# Elastic Search Population

In [None]:
ES_HOST = 'localhost'
ES_PORT = 9200
DATA_FILE = 'data/big_author_data.p'

To use elastic search we must populate it. Loading the author data and writing it is relatively trivial in python.

You can read about the [simple elastic search client](https://elasticsearch-py.readthedocs.io/en/master/).

In [None]:
import pickle

with open(DATA_FILE, 'rb') as handle:
    author_data = pickle.load(handle)

In [None]:
es_records = (
    {
        **entry,
        '_id': entry['id'],
        '_index': 'documents',
        '_type': 'document'
    }
    for entry in author_data
)

The next step will take some time to execute.

In [None]:
from collections import deque
from elasticsearch import Elasticsearch
from elasticsearch.helpers import parallel_bulk

client = Elasticsearch([f'{ES_HOST}:{ES_PORT}'], sniff_on_start=True)

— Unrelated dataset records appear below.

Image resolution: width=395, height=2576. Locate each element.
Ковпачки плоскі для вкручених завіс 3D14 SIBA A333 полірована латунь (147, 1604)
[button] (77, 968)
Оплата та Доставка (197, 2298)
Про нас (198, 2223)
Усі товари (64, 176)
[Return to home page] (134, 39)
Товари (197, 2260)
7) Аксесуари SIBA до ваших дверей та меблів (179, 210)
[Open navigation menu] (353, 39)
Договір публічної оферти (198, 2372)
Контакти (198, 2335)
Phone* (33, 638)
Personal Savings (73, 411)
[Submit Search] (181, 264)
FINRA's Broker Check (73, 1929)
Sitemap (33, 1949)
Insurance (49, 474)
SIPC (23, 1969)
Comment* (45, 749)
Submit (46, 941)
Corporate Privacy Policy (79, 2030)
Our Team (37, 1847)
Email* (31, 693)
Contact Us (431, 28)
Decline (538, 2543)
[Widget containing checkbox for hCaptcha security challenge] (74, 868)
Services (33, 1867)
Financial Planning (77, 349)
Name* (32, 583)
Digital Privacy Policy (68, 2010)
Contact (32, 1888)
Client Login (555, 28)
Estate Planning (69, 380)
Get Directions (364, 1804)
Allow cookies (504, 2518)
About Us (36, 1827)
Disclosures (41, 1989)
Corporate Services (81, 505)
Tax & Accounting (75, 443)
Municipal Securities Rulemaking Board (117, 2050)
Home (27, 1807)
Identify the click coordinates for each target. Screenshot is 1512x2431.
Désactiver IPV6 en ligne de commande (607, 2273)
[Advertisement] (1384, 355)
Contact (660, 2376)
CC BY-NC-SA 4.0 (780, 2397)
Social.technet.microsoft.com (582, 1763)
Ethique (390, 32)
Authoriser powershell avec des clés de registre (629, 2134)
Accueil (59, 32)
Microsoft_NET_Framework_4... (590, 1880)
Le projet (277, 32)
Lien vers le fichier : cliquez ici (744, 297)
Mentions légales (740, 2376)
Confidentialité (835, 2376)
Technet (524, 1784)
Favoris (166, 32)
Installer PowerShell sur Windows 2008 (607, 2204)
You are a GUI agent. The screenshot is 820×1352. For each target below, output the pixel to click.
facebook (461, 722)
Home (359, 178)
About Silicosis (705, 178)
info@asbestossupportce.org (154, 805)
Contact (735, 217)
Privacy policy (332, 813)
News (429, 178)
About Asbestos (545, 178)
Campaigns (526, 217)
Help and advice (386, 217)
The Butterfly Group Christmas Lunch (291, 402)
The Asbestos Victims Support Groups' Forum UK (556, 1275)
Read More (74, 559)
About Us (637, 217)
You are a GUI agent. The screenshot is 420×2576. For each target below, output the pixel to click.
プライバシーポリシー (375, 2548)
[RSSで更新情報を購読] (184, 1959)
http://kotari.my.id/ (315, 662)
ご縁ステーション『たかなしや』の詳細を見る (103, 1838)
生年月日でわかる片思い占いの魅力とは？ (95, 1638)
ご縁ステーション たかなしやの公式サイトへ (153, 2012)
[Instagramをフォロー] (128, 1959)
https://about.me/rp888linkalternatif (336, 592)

# parallel_bulk returns a generator which must be consumed
# deque is used to do that
deque(parallel_bulk(client, es_records), maxlen=0)

To validate that this has worked we can ask for the number of documents in the index.

In [None]:
import requests

requests.get(f'http://{ES_HOST}:{ES_PORT}/documents/document/_search', params={'size': 0}).json()